[WORK TO BE COMPLETED] When you reach the line with "Click the Folding@Home" in the data below, begin printing lines exactly, and stop once the line with "Click the Print" has been printed.

[DATA SUPPLIED]

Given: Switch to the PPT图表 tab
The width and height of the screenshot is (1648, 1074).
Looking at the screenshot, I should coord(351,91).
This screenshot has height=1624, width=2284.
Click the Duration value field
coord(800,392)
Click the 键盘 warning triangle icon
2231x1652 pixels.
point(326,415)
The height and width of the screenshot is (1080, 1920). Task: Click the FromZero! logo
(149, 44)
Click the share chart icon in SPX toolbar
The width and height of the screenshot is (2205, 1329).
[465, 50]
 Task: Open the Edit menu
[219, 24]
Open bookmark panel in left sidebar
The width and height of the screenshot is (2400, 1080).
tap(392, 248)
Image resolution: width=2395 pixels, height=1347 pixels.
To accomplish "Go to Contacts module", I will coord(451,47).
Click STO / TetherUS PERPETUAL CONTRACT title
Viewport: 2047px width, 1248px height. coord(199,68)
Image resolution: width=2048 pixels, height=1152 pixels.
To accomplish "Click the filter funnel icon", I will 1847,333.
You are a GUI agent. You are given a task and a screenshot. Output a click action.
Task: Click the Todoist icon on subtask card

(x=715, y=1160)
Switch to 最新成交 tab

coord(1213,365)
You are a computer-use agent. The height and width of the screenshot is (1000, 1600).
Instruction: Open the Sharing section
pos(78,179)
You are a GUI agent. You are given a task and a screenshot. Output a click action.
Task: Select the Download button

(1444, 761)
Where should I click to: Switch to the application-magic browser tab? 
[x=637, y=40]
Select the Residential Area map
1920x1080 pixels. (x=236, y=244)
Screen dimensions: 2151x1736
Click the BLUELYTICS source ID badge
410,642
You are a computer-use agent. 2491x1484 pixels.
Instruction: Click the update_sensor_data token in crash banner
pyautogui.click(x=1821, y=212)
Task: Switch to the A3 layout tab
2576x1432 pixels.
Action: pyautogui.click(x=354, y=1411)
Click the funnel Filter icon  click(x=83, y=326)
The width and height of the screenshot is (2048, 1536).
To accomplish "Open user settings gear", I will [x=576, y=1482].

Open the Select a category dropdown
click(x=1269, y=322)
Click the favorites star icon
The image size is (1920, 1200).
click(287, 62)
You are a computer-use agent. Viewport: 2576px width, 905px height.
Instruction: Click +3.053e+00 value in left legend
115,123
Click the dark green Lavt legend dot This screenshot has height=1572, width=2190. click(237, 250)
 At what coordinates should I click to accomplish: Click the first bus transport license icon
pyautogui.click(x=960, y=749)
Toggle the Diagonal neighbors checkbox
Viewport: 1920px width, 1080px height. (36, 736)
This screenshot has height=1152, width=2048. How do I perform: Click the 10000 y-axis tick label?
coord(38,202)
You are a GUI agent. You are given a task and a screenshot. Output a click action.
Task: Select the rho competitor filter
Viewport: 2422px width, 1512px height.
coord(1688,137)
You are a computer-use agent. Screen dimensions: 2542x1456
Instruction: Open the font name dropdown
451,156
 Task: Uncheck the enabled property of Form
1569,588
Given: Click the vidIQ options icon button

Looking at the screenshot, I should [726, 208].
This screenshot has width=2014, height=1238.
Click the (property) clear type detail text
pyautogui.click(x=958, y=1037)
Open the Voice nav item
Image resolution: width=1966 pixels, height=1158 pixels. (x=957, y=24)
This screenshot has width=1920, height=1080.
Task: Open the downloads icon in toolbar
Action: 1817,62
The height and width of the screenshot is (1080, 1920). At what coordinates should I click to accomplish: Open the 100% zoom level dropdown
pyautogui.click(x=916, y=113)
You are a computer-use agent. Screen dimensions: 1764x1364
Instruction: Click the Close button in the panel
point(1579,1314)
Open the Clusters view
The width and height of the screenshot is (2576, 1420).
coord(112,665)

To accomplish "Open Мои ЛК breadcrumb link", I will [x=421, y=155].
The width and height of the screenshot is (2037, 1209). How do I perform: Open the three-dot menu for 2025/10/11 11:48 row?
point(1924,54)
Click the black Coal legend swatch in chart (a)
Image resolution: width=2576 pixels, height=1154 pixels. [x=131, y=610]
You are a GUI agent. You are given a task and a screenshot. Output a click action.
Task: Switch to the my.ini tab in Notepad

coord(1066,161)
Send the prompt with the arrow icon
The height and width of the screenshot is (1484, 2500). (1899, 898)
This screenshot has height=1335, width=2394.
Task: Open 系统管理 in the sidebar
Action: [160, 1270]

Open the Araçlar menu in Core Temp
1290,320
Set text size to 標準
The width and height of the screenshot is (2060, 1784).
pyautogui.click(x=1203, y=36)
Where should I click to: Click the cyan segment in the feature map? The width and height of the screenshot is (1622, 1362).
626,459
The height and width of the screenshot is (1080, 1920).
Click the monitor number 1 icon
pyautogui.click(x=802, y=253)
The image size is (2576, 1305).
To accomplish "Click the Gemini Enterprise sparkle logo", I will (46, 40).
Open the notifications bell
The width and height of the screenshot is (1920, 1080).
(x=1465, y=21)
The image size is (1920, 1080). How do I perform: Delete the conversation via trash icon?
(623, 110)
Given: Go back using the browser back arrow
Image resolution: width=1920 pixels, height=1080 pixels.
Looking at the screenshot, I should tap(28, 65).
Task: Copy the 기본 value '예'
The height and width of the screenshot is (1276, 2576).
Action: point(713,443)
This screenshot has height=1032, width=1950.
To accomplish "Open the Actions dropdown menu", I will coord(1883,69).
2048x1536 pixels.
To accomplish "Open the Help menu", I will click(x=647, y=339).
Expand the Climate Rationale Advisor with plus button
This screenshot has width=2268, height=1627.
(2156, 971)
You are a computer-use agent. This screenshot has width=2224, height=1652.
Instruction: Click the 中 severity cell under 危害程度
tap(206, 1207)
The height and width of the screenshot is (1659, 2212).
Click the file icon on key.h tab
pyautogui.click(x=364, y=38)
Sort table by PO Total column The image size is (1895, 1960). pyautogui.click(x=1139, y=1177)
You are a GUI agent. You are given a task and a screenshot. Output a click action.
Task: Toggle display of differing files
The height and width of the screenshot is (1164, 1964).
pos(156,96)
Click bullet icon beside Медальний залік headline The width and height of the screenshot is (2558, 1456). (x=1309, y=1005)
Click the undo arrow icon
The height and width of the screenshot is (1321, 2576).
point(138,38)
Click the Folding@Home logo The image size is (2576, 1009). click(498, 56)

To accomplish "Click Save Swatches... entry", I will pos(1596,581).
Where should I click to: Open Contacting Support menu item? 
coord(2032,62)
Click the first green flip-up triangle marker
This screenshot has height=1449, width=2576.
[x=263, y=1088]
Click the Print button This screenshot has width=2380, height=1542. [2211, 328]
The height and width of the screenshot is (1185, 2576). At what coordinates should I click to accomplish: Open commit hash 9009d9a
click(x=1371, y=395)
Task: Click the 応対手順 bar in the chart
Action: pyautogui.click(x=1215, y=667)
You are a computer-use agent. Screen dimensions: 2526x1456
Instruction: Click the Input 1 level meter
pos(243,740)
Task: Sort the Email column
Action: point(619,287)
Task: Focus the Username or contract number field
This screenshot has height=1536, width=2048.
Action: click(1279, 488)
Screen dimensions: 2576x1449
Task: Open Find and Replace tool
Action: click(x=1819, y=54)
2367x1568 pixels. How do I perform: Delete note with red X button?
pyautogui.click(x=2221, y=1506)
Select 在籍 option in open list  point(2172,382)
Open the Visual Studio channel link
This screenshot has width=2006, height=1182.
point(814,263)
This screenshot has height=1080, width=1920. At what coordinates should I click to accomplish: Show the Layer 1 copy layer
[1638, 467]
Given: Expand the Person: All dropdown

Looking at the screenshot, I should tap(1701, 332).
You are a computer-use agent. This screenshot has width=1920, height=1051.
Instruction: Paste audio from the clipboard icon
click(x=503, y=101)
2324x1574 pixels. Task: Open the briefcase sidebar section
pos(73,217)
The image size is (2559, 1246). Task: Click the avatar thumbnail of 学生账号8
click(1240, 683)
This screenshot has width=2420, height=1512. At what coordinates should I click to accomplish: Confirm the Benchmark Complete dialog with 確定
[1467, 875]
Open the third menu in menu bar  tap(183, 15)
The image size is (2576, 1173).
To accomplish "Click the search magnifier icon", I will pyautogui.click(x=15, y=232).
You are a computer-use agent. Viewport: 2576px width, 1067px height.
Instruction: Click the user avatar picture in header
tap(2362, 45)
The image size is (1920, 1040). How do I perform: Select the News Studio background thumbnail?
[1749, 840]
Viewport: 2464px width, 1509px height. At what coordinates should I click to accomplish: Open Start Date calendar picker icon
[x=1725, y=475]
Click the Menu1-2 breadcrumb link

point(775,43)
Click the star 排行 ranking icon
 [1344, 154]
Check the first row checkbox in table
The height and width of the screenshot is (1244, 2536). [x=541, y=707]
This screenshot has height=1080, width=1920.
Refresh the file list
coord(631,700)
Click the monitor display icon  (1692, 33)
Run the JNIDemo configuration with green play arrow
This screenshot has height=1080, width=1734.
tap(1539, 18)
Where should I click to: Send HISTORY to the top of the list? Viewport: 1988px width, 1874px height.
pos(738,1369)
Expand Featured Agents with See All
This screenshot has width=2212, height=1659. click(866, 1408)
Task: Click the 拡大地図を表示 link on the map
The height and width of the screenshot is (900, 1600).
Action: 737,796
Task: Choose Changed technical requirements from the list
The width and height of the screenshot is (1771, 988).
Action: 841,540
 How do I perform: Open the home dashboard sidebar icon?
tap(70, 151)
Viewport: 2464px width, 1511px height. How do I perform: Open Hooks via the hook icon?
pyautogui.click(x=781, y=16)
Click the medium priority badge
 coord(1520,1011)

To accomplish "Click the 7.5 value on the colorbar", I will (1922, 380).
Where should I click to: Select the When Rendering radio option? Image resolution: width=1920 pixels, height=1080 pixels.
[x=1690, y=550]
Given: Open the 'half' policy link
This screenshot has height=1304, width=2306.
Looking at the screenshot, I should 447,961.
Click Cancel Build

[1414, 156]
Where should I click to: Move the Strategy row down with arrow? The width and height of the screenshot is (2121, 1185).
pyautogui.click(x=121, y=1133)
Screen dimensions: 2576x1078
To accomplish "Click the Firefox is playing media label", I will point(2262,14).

[/DATA SUPPLIED]

[REPLY]
Click the Folding@Home logo The image size is (2576, 1009). click(498, 56)

To accomplish "Click Save Swatches... entry", I will pos(1596,581).
Where should I click to: Open Contacting Support menu item? 
coord(2032,62)
Click the first green flip-up triangle marker
This screenshot has height=1449, width=2576.
[x=263, y=1088]
Click the Print button This screenshot has width=2380, height=1542. [2211, 328]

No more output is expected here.